Reader Leslie Hruby suggested that Science News’ 2019 space missions recap include coverage of New Horizons’ flyby of the Kuiper Belt object nicknamed Ultima Thule. “So excited to learn more about these small worlds orbiting in our solar system (and how to pronounce them). Asteroids, dwarf planet, distant object, Oh my!” Hruby wrote.
We have it covered, Grossman says. She reported on New Horizons’ New Year’s Day flyby of Ultima Thule (pronounced TOO-lee, or THOO-lee, depending on whom you ask). “One exciting finding is that the space rock is shaped like a snowman,” she says. The shape is the result of small rocks glomming together to form larger rocks (SN: 2/2/19, p. 7). If Science News does a 2019 mission recap, New Horizons will surely make the list.

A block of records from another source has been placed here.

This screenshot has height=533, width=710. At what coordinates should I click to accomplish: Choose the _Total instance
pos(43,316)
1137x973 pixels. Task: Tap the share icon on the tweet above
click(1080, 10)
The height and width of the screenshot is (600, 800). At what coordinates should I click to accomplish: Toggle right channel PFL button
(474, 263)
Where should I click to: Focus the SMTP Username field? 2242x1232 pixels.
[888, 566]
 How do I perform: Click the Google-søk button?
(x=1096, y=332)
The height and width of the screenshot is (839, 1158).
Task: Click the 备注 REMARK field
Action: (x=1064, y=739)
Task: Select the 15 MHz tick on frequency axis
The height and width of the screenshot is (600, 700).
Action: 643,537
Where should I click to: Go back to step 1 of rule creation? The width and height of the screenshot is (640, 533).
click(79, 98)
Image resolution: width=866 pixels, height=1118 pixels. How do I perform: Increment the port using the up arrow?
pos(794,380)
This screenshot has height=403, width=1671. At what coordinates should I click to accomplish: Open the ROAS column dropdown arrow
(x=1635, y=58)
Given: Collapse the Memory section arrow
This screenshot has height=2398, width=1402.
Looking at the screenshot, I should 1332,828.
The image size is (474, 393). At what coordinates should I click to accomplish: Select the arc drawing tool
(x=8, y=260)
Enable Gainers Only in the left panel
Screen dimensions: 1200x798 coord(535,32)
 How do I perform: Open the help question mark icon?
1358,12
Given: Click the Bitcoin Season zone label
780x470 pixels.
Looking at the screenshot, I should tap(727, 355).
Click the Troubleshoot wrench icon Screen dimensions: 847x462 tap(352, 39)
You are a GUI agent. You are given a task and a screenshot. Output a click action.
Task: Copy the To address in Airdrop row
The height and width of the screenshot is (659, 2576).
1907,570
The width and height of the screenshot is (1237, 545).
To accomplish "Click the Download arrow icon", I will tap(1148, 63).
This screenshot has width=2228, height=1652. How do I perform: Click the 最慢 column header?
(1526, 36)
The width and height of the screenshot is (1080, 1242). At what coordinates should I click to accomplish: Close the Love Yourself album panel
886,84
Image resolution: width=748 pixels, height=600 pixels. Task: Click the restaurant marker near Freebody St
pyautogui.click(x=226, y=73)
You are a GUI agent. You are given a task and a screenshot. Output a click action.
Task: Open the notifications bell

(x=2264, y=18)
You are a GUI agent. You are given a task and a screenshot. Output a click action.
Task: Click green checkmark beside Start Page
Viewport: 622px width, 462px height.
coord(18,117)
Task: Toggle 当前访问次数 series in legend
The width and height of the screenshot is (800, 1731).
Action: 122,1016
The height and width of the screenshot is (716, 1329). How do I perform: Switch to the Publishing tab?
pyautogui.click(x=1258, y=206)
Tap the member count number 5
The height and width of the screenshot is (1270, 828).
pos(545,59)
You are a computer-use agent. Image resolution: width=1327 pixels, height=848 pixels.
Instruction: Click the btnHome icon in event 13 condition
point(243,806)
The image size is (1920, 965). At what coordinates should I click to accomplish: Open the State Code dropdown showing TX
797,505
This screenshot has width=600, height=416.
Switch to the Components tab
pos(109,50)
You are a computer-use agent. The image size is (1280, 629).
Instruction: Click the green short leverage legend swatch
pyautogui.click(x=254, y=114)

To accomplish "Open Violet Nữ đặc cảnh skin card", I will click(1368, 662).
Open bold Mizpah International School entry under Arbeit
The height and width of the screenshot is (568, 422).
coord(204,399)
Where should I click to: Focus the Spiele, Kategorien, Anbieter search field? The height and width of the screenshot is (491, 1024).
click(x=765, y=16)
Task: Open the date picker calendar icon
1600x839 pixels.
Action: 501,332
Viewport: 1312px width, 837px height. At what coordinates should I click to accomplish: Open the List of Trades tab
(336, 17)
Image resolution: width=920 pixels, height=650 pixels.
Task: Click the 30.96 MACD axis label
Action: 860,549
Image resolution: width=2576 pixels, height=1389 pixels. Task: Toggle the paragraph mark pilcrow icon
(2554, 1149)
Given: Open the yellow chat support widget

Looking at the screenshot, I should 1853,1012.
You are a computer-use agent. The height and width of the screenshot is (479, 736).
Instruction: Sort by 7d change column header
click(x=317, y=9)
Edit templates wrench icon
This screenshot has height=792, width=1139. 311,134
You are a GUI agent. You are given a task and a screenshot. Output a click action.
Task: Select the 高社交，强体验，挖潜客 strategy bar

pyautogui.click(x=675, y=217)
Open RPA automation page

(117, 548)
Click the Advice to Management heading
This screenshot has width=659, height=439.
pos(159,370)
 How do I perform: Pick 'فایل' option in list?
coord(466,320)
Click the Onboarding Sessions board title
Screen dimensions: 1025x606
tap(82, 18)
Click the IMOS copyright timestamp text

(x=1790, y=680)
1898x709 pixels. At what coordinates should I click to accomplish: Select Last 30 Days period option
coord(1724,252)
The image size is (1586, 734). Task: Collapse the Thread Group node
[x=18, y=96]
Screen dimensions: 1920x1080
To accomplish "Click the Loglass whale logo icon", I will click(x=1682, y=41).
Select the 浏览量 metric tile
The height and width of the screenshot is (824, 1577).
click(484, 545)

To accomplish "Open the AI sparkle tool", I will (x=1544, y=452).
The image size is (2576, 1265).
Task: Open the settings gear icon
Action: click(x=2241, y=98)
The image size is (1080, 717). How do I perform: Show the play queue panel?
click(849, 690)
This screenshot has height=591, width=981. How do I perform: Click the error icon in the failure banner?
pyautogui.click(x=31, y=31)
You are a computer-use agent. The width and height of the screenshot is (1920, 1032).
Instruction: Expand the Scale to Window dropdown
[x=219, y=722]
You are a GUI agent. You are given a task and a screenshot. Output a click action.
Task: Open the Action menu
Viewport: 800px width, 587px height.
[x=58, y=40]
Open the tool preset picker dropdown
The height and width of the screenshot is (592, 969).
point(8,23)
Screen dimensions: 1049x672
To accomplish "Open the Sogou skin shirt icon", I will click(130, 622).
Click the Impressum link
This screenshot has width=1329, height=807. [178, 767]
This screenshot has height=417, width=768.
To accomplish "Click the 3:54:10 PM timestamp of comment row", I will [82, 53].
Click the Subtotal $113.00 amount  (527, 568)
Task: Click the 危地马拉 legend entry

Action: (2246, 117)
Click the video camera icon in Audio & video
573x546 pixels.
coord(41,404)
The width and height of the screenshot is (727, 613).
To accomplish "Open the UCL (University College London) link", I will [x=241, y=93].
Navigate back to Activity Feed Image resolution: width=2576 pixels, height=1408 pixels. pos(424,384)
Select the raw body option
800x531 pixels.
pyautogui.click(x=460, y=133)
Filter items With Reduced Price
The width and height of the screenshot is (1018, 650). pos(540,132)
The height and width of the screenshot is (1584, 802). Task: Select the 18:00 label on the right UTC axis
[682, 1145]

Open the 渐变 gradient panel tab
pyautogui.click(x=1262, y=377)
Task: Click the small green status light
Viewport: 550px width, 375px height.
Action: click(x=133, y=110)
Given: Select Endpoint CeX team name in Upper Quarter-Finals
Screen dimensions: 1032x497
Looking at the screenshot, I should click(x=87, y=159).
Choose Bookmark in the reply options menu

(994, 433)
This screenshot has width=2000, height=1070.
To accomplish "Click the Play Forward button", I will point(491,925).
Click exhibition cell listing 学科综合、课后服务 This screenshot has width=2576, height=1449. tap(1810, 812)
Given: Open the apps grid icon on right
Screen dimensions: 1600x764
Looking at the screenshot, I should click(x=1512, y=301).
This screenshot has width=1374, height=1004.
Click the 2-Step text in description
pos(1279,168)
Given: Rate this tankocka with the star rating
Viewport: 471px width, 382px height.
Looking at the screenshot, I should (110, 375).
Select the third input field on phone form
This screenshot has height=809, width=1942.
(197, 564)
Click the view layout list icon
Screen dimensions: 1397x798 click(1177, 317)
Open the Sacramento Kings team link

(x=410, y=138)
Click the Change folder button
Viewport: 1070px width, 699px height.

Wombats’ elastic intestines help the marsupials form cubelike scat, Laurel Hamers reported in “Wombats are the only animals whose poop is a cube. Here’s how they do it.” (SN: 12/22/18 & 1/5/19, p. 4).
The story got readers’ creativity flowing. Many sent in poems about the research.
Reader Tom Torkildson wrote: “Of all the many dainty species / only wombats shape their feces / Six-sided solids are what they pass / I wonder, can they sculpt their gas?”
On Twitter, @cuttlefishpoet penned a limerick: “So you’re saying that wombats poop cubes / ’Cos their guts are elasticized tubes / Which take fiber-filled diet / And process and dry it / For stacking? C’mon — are we rubes?”
Science News alumni even got in on the fun. Former intern Leah Rosenbaum wrote: “They’ve never heard of Picasso / Braque, Léger or Cézanne / They don’t sit at cafés drinking espresso / And they find canvases quite bland / If you gave them a paintbrush or palette / They wouldn’t even need to use it / For them it’s innate, it’s a habit /Wombats are the original cubists.”